- [DATA UNDER STUDY]
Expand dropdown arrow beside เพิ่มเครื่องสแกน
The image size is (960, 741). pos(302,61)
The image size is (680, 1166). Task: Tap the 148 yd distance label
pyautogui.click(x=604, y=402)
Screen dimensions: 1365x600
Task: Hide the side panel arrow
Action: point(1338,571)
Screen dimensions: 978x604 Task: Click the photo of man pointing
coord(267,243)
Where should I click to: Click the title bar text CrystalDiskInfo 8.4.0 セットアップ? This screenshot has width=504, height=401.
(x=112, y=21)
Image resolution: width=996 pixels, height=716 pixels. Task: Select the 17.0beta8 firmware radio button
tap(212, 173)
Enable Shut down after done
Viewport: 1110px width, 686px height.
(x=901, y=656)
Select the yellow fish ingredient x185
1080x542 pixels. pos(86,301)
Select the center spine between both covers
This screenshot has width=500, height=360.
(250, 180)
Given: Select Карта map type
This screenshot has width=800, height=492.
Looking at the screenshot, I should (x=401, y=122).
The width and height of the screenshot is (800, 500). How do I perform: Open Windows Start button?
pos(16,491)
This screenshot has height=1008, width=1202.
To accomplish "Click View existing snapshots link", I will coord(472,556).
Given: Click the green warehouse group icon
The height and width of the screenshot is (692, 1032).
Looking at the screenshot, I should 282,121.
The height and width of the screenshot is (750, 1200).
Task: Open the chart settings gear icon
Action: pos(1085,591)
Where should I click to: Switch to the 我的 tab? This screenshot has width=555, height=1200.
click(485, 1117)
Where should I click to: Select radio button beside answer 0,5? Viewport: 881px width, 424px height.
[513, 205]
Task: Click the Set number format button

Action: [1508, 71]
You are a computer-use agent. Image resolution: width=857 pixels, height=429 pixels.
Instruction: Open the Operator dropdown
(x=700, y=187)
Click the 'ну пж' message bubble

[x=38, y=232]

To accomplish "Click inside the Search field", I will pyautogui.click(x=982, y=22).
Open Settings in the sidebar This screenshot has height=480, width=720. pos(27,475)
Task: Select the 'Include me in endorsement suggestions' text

- [TASK]
Give the listing again in its entirety, exactly as written.

- [OUTPUT FOR THIS EXERCISE]
Expand dropdown arrow beside เพิ่มเครื่องสแกน
The image size is (960, 741). pos(302,61)
The image size is (680, 1166). Task: Tap the 148 yd distance label
pyautogui.click(x=604, y=402)
Screen dimensions: 1365x600
Task: Hide the side panel arrow
Action: point(1338,571)
Screen dimensions: 978x604 Task: Click the photo of man pointing
coord(267,243)
Where should I click to: Click the title bar text CrystalDiskInfo 8.4.0 セットアップ? This screenshot has width=504, height=401.
(x=112, y=21)
Image resolution: width=996 pixels, height=716 pixels. Task: Select the 17.0beta8 firmware radio button
tap(212, 173)
Enable Shut down after done
Viewport: 1110px width, 686px height.
(x=901, y=656)
Select the yellow fish ingredient x185
1080x542 pixels. pos(86,301)
Select the center spine between both covers
This screenshot has width=500, height=360.
(250, 180)
Given: Select Карта map type
This screenshot has width=800, height=492.
Looking at the screenshot, I should (x=401, y=122).
The width and height of the screenshot is (800, 500). How do I perform: Open Windows Start button?
pos(16,491)
This screenshot has height=1008, width=1202.
To accomplish "Click View existing snapshots link", I will coord(472,556).
Given: Click the green warehouse group icon
The height and width of the screenshot is (692, 1032).
Looking at the screenshot, I should 282,121.
The height and width of the screenshot is (750, 1200).
Task: Open the chart settings gear icon
Action: pos(1085,591)
Where should I click to: Switch to the 我的 tab? This screenshot has width=555, height=1200.
click(485, 1117)
Where should I click to: Select radio button beside answer 0,5? Viewport: 881px width, 424px height.
[513, 205]
Task: Click the Set number format button

Action: [1508, 71]
You are a computer-use agent. Image resolution: width=857 pixels, height=429 pixels.
Instruction: Open the Operator dropdown
(x=700, y=187)
Click the 'ну пж' message bubble

[x=38, y=232]

To accomplish "Click inside the Search field", I will pyautogui.click(x=982, y=22).
Open Settings in the sidebar This screenshot has height=480, width=720. pos(27,475)
Task: Select the 'Include me in endorsement suggestions' text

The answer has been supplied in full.